Work instruction
Which lines in the material below contain the word "Contacts"? Copy each of them.

=== Section Start ===

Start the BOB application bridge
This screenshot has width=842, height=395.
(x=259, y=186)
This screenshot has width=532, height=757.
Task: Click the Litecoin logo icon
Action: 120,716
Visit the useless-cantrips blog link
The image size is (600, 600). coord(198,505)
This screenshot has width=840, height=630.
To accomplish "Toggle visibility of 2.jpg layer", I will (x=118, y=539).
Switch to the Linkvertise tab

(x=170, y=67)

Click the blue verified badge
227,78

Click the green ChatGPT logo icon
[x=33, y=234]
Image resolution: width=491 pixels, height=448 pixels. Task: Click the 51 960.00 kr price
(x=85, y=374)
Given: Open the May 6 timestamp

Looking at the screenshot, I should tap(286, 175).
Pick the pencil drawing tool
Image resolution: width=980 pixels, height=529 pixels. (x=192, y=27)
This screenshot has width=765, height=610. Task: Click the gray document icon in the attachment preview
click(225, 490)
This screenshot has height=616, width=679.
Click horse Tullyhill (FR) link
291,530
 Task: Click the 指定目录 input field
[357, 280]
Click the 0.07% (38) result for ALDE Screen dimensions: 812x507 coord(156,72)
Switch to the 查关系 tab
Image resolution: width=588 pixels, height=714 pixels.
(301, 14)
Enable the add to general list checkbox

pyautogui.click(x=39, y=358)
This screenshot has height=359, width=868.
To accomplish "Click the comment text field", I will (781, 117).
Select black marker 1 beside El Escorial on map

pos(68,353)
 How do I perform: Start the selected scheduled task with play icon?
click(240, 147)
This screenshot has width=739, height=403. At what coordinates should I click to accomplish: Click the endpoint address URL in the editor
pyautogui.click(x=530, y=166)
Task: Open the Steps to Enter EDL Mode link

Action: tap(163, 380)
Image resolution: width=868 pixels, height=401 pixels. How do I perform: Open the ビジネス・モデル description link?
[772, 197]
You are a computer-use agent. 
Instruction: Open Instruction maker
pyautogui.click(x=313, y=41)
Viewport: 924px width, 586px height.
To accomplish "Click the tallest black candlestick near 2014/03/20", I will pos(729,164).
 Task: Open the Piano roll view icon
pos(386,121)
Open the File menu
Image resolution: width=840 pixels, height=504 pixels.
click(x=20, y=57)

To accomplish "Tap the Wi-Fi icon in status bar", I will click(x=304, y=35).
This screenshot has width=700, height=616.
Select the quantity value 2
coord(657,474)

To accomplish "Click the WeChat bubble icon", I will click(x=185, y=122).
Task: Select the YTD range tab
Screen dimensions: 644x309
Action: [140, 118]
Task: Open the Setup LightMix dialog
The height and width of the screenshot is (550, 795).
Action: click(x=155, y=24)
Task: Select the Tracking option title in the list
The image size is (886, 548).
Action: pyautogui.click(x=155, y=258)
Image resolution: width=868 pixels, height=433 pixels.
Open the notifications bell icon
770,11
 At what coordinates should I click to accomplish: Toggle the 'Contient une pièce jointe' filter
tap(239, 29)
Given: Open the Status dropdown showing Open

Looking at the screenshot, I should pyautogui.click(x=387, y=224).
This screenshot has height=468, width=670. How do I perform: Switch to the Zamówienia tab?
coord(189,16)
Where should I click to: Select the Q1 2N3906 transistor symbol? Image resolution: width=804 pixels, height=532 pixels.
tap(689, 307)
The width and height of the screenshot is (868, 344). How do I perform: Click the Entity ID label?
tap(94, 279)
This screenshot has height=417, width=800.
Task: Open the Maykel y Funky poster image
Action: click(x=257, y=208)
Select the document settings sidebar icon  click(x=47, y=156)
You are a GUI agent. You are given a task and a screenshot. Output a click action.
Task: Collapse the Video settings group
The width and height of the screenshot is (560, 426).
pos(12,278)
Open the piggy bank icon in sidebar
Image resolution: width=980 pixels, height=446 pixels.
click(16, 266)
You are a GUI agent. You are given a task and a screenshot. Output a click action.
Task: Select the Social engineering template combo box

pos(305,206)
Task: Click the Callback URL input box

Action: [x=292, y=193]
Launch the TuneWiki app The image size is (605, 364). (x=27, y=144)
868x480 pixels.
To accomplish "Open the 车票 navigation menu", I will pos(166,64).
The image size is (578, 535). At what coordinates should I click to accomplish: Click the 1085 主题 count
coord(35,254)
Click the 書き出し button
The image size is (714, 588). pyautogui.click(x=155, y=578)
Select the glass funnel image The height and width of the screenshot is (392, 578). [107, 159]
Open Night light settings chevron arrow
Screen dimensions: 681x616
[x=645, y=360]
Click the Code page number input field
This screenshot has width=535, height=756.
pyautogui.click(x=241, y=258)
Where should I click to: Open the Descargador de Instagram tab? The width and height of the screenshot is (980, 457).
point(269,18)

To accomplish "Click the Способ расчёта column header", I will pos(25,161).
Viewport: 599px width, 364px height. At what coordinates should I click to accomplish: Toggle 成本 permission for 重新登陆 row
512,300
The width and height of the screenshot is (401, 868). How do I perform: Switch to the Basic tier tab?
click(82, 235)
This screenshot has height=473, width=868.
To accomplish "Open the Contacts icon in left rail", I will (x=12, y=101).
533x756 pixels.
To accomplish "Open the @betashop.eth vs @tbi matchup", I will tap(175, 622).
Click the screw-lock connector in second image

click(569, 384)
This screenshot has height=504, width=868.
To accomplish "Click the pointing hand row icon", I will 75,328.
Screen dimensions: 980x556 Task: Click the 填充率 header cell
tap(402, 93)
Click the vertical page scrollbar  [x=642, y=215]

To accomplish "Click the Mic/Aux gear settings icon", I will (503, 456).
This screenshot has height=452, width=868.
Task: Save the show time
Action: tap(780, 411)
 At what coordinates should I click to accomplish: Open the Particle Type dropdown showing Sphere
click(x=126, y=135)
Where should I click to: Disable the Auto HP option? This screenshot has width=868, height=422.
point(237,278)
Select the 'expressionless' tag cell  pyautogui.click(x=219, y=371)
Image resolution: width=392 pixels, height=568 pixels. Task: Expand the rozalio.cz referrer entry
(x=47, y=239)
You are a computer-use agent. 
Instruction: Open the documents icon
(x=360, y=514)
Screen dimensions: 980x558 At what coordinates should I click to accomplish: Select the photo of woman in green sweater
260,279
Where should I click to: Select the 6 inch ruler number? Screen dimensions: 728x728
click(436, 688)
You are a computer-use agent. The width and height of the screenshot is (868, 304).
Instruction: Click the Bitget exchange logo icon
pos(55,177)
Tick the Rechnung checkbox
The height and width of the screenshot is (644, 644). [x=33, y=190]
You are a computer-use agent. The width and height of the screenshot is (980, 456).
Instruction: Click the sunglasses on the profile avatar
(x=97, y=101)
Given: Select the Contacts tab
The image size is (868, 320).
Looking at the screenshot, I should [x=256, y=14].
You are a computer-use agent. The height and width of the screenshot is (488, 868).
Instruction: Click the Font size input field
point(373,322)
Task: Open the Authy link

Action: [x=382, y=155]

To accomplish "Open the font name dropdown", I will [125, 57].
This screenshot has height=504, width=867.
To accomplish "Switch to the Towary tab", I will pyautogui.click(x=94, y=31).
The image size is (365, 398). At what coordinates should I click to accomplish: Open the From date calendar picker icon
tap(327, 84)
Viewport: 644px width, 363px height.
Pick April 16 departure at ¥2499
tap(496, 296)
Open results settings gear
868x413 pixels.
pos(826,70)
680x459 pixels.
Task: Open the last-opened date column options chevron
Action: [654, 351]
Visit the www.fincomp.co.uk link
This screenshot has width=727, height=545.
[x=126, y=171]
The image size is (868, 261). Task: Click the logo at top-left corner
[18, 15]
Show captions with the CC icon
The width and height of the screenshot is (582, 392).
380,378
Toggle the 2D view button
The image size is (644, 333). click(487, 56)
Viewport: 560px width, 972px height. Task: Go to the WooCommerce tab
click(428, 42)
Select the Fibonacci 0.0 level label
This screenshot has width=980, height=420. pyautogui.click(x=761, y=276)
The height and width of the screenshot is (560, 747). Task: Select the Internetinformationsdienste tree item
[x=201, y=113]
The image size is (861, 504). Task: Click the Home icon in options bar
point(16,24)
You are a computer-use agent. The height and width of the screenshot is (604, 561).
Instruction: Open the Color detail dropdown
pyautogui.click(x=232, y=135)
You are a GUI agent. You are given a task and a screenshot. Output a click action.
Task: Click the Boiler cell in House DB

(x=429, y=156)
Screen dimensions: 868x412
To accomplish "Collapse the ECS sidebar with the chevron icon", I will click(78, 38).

=== Section End ===

Response for this exercise
To accomplish "Open the Contacts icon in left rail", I will (x=12, y=101).
Given: Select the Contacts tab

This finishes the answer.